NEUBERGER: So cloud has become a core underpinning of our national digital infrastructure. In some ways cloud can improve cybersecurity. You know, when you’re moving from devices with thousands of servers or computers that a team—an on-premise team has to maintain, patch, and keep up, moving to the cloud can make it a lot more efficient and effective to do that. However, that brings tremendous responsibility on cloud companies as they become storehouses of corporate data, national security data. And we’ve seen a number of cases where the cybersecurity just doesn’t meet the mark of what’s needed, right? Because the old joke about why do people rob a bank? Because that’s where the money is. Why do people hack the cloud? That’s where all the data is today, right?

FedRAMP is remarkably out of date. The cybersecurity requirements were last updated ten years ago. That’s unacceptable. The threats evolved many, many times in the ten years. And there are rules that essentially, if you’re in the FedRAMP process, you don’t need to get out. That’s not OK. So there’s things we need to do on the U.S. government side to make sure that we’re using the power of procurement effectively. On the requirements regarding know your customer, the reality is that both criminal and national adversaries, you know, what we’ve seen them do is compromise or sometimes just buy a cloud account, conduct cyberattacks, (glean back ?) the data, and then move it from there.

And that process of buying or compromising a cloud account, conducting a cyberattack, getting back the data, and then moving, it is faster than our law enforcement process can work, than the process we have in government to find that, et cetera. Cloud companies use AI expressly for their services. They know who’s buying services. So there’s a responsibility companies have to determine, is this a malicious user? And if so, much like we call on banks as part of our public-private partnership on security to know a customer, know who’s opening an account, know if it’s a money launderer, know if it’s a—the same responsibilities there for cloud companies. And that’s what the Executive Order 1373 is doing.

EDELMAN: Alan.

Q: Alan Raul, Sidley Austin and Harvard Law School.

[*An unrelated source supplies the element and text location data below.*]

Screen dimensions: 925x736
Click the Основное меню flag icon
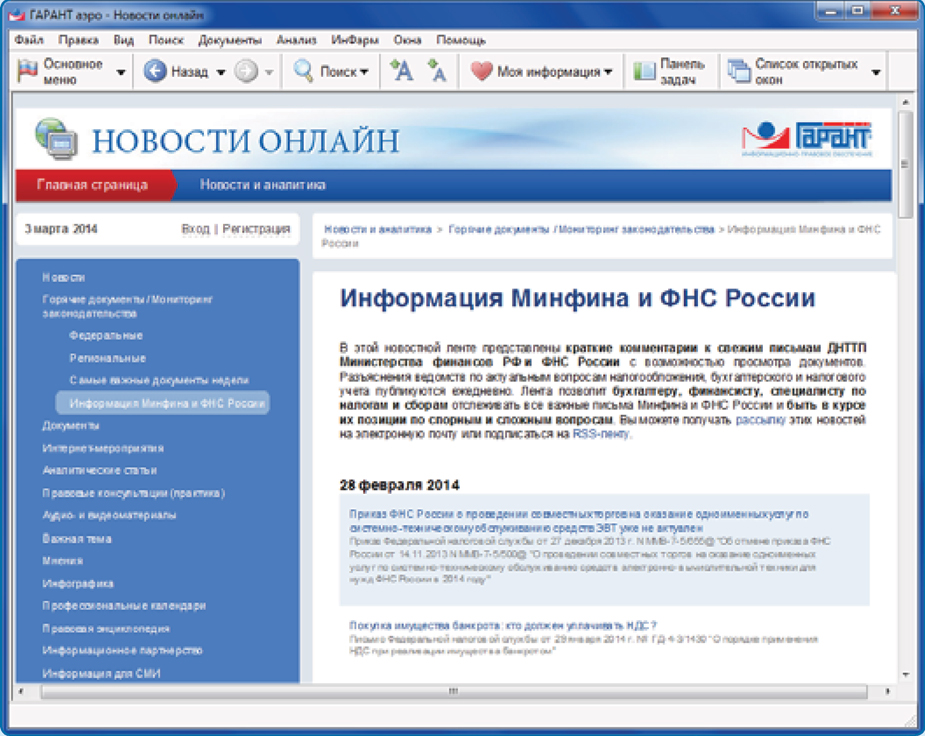pyautogui.click(x=28, y=71)
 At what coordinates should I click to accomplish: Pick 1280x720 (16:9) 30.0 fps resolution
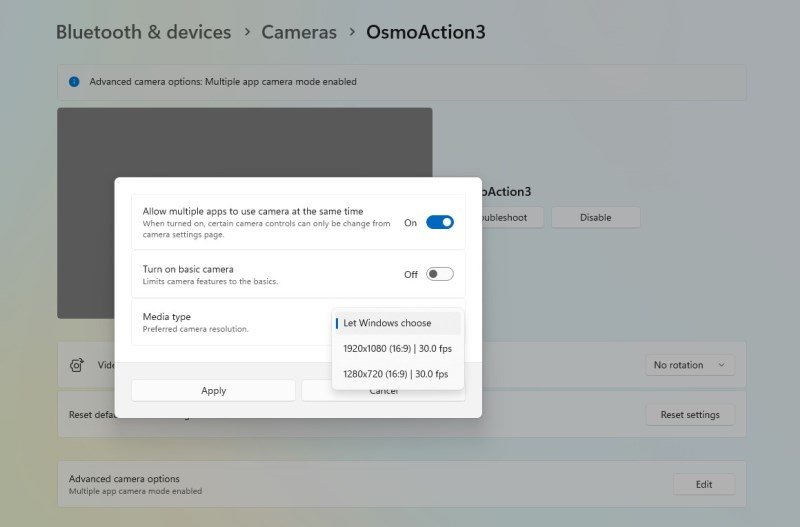click(395, 373)
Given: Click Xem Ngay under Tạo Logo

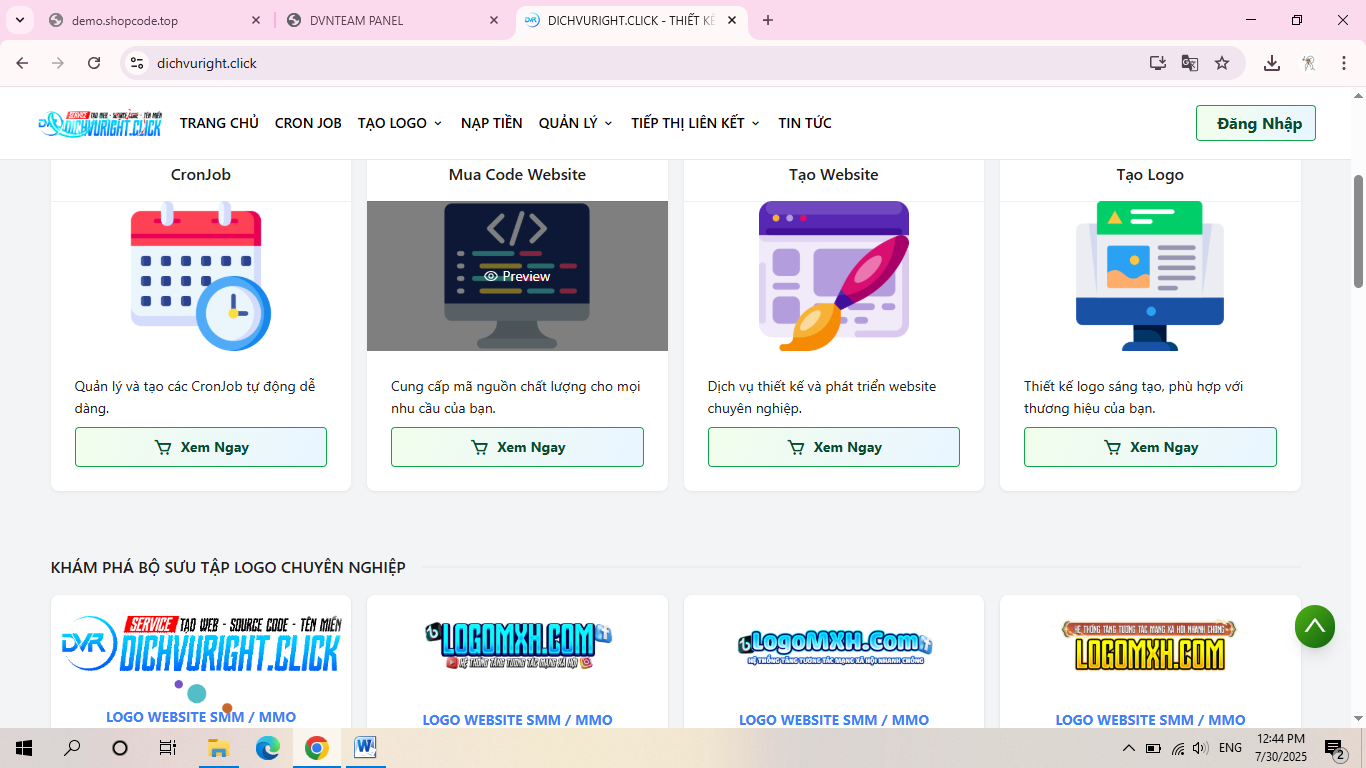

I’d like to follow up on Glenn’s point about liability and Mr. Viola’s comment about tort law and the inability, I think, to preempt it. It’s really the question of safe harbor. Are the trust marks going to provide some sort of a safe harbor, at least from, perhaps, government investigation and liability? And a more complicated question even than safe harbor is, Ms. Neuberger, you talk about, you know, if the trust mark is there, consumers, for example, will know that the product is safe. But is it really safe? We know that there are a lot of hacks that are perpetrated on companies that follow the rules and spend lots of resources on the NIST framework and elsewhere, that there are zero-day attacks, and so on. Or, you know, developments where a static trust mark symbol may become out of date because of evolution of the threat actors’ capabilities. So, one, how do we keep pace with zero days and evolving threats? And is a safe harbor going to be provided as an incentive to take the steps of going for the mark? Thank you.

VIOLA: Maybe I can go first, because on this issue, zero days, this has been one of the biggest discussion in the Cyber Resilience Act legislative process. It’s also—I should say, during this process on zero days, we had a lot of informal discussion with Anne, and she was very helpful, I mean, in terms of the thinking. Because the CRA tells companies, if there’s a zero-day vulnerability, exploit it. So it means that you know that you don’t have the patch and you know that the threat actor has already exploited it. You should inform a national security agency about it. And companies where the original formulation was a bit broader then we have listened and narrowed it. But companies don’t like it. I mean, to be clear.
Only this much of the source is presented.